**Challenge**
Please write out the entries below as a numbered list, leaving out any blank lines.

─── Excerpted data

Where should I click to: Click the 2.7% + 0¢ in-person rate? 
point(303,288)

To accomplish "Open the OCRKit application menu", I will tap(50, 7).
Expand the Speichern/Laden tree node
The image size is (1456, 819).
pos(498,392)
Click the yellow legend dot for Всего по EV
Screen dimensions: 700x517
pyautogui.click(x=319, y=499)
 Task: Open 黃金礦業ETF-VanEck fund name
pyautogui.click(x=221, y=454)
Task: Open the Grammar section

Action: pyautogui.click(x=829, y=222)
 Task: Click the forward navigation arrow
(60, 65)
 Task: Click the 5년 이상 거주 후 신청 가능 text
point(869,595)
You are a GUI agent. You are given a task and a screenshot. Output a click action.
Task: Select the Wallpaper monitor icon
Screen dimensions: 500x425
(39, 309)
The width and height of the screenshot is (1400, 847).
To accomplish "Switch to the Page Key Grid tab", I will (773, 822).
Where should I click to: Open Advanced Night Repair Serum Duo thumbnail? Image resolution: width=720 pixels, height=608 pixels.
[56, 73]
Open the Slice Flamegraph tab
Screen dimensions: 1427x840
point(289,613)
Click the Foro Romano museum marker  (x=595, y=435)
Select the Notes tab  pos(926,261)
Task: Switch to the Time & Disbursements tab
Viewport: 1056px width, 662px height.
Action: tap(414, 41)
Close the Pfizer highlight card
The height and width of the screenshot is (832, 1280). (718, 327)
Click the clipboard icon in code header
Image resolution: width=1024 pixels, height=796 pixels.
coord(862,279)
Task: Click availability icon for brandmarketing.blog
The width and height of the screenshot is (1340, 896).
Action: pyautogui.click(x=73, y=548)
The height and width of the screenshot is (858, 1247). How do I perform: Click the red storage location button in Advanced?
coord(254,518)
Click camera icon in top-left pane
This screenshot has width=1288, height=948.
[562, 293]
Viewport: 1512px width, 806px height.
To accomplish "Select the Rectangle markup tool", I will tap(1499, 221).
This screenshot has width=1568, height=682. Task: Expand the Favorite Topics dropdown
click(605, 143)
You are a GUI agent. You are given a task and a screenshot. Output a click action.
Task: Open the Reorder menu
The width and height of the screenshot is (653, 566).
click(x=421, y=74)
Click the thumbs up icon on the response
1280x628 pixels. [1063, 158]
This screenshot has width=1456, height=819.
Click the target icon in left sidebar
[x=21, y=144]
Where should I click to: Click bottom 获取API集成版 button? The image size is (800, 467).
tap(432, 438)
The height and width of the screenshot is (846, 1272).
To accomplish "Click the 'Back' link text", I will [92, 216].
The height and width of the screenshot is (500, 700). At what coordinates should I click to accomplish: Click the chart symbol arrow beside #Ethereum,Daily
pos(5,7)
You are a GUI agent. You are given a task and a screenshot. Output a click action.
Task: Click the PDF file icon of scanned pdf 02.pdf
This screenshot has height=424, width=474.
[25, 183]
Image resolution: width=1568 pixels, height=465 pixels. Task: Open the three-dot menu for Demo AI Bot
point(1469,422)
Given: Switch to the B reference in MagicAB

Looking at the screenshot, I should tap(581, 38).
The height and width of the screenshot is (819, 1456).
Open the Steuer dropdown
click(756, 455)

──────

**Response**
1. Where should I click to: Click the 2.7% + 0¢ in-person rate? 
2. point(303,288)
3. To accomplish "Open the OCRKit application menu", I will tap(50, 7).
4. Expand the Speichern/Laden tree node
5. The image size is (1456, 819).
6. pos(498,392)
7. Click the yellow legend dot for Всего по EV
8. Screen dimensions: 700x517
9. pyautogui.click(x=319, y=499)
10.  Task: Open 黃金礦業ETF-VanEck fund name
11. pyautogui.click(x=221, y=454)
12. Task: Open the Grammar section
13. Action: pyautogui.click(x=829, y=222)
14.  Task: Click the forward navigation arrow
15. (60, 65)
16.  Task: Click the 5년 이상 거주 후 신청 가능 text
17. point(869,595)
18. You are a GUI agent. You are given a task and a screenshot. Output a click action.
19. Task: Select the Wallpaper monitor icon
20. Screen dimensions: 500x425
21. (39, 309)
22. The width and height of the screenshot is (1400, 847).
23. To accomplish "Switch to the Page Key Grid tab", I will (773, 822).
24. Where should I click to: Open Advanced Night Repair Serum Duo thumbnail? Image resolution: width=720 pixels, height=608 pixels.
25. [56, 73]
26. Open the Slice Flamegraph tab
27. Screen dimensions: 1427x840
28. point(289,613)
29. Click the Foro Romano museum marker  (x=595, y=435)
30. Select the Notes tab  pos(926,261)
31. Task: Switch to the Time & Disbursements tab
32. Viewport: 1056px width, 662px height.
33. Action: tap(414, 41)
34. Close the Pfizer highlight card
35. The height and width of the screenshot is (832, 1280). (718, 327)
36. Click the clipboard icon in code header
37. Image resolution: width=1024 pixels, height=796 pixels.
38. coord(862,279)
39. Task: Click availability icon for brandmarketing.blog
40. The width and height of the screenshot is (1340, 896).
41. Action: pyautogui.click(x=73, y=548)
42. The height and width of the screenshot is (858, 1247). How do I perform: Click the red storage location button in Advanced?
43. coord(254,518)
44. Click camera icon in top-left pane
45. This screenshot has width=1288, height=948.
46. [562, 293]
47. Viewport: 1512px width, 806px height.
48. To accomplish "Select the Rectangle markup tool", I will tap(1499, 221).
49. This screenshot has width=1568, height=682. Task: Expand the Favorite Topics dropdown
50. click(605, 143)
51. You are a GUI agent. You are given a task and a screenshot. Output a click action.
52. Task: Open the Reorder menu
53. The width and height of the screenshot is (653, 566).
54. click(x=421, y=74)
55. Click the thumbs up icon on the response
56. 1280x628 pixels. [1063, 158]
57. This screenshot has width=1456, height=819.
58. Click the target icon in left sidebar
59. [x=21, y=144]
60. Where should I click to: Click bottom 获取API集成版 button? The image size is (800, 467).
61. tap(432, 438)
62. The height and width of the screenshot is (846, 1272).
63. To accomplish "Click the 'Back' link text", I will [92, 216].
64. The height and width of the screenshot is (500, 700). At what coordinates should I click to accomplish: Click the chart symbol arrow beside #Ethereum,Daily
65. pos(5,7)
66. You are a GUI agent. You are given a task and a screenshot. Output a click action.
67. Task: Click the PDF file icon of scanned pdf 02.pdf
68. This screenshot has height=424, width=474.
69. [25, 183]
70. Image resolution: width=1568 pixels, height=465 pixels. Task: Open the three-dot menu for Demo AI Bot
71. point(1469,422)
72. Given: Switch to the B reference in MagicAB
73. Looking at the screenshot, I should tap(581, 38).
74. The height and width of the screenshot is (819, 1456).
75. Open the Steuer dropdown
76. click(756, 455)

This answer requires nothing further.